Saved data entries
--------
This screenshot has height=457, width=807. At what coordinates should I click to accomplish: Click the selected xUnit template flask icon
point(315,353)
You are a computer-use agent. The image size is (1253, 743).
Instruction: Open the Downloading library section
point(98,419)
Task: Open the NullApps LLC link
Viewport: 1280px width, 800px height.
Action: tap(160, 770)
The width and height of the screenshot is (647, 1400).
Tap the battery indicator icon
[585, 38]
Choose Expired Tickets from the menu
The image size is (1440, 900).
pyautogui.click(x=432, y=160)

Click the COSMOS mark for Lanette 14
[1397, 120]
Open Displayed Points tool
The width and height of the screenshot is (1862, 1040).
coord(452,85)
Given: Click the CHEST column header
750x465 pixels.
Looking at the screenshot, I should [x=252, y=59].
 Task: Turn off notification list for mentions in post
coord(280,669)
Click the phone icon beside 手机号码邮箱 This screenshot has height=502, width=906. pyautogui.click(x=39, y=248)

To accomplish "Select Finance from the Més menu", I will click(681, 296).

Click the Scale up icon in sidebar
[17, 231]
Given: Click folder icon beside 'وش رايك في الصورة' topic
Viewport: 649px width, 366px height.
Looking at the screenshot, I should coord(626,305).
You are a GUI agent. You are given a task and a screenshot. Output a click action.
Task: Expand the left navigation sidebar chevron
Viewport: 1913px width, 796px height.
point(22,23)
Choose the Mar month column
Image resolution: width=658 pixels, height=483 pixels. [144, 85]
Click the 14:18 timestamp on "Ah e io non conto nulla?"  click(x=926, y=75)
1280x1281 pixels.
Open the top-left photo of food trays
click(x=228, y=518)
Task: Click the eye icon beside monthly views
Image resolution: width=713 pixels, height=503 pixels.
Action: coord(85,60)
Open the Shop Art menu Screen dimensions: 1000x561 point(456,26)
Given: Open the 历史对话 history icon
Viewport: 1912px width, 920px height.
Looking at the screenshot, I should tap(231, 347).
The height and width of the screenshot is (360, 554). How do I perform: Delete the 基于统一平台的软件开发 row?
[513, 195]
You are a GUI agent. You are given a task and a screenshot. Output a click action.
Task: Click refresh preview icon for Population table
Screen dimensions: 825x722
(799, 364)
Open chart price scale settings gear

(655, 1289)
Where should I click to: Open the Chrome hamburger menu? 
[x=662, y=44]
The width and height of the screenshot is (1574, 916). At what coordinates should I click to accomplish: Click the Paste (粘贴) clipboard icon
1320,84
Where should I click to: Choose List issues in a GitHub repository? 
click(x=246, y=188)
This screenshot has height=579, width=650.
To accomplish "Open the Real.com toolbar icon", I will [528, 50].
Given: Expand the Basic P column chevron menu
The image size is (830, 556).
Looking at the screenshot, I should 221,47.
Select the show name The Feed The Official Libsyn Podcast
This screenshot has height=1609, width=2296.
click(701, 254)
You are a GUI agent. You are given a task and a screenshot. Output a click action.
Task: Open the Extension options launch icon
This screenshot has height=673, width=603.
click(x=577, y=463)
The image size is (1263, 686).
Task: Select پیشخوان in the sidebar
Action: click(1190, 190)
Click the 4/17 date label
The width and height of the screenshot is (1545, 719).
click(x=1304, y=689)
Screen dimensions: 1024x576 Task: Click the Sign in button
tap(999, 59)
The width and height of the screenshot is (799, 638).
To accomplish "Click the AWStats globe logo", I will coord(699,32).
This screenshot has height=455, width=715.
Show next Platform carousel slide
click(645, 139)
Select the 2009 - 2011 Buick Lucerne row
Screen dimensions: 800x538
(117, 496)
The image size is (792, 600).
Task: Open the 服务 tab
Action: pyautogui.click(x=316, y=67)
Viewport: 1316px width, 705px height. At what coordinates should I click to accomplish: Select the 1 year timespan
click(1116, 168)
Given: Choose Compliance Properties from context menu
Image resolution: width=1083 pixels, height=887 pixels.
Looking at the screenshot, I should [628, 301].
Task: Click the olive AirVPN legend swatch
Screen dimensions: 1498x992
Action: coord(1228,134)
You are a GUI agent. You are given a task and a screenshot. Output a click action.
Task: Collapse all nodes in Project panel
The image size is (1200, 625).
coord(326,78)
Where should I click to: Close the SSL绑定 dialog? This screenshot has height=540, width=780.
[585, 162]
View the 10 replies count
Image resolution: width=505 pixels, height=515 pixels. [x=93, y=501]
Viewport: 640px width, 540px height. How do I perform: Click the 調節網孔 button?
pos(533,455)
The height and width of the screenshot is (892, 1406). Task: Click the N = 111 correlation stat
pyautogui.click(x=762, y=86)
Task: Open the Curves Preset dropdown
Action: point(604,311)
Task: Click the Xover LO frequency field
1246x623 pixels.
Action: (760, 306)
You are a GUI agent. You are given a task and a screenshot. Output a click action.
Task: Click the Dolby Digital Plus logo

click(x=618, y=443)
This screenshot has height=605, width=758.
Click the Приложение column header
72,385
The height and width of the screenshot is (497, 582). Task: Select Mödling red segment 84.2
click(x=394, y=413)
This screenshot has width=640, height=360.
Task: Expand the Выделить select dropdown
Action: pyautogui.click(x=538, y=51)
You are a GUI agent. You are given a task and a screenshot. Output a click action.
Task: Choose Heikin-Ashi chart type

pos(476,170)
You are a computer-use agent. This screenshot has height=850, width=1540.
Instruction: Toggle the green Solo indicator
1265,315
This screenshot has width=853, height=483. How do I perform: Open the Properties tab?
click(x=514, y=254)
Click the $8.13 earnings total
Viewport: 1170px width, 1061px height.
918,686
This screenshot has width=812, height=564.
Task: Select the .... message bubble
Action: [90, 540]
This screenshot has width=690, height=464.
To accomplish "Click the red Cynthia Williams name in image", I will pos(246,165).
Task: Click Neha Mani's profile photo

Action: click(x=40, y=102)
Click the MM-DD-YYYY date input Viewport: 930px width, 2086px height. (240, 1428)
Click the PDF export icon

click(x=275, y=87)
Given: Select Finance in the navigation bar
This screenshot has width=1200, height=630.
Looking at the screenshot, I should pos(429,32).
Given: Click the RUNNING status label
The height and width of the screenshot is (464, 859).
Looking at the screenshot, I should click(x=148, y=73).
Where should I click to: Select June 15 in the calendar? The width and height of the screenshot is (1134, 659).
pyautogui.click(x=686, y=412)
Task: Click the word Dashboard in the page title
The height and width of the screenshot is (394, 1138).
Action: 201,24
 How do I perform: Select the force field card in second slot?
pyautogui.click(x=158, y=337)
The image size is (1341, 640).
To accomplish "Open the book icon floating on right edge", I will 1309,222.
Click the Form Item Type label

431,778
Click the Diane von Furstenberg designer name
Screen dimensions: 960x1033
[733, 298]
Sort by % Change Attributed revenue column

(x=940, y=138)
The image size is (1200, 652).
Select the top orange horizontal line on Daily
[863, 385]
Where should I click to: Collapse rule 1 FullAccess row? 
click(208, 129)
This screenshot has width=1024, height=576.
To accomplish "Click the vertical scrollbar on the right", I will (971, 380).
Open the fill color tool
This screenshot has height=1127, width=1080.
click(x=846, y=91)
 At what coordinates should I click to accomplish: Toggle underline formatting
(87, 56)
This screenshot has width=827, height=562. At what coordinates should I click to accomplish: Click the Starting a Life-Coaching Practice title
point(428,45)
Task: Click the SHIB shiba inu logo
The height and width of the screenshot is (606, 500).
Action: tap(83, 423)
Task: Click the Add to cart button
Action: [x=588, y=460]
--------
Directions
Only one span is to be repeated: the line with "Where should I click to: Collapse" through the final line of the entries above, word for word.

Output
Where should I click to: Collapse rule 1 FullAccess row? 
click(208, 129)
This screenshot has width=1024, height=576.
To accomplish "Click the vertical scrollbar on the right", I will (971, 380).
Open the fill color tool
This screenshot has height=1127, width=1080.
click(x=846, y=91)
 At what coordinates should I click to accomplish: Toggle underline formatting
(87, 56)
This screenshot has width=827, height=562. At what coordinates should I click to accomplish: Click the Starting a Life-Coaching Practice title
point(428,45)
Task: Click the SHIB shiba inu logo
The height and width of the screenshot is (606, 500).
Action: tap(83, 423)
Task: Click the Add to cart button
Action: [x=588, y=460]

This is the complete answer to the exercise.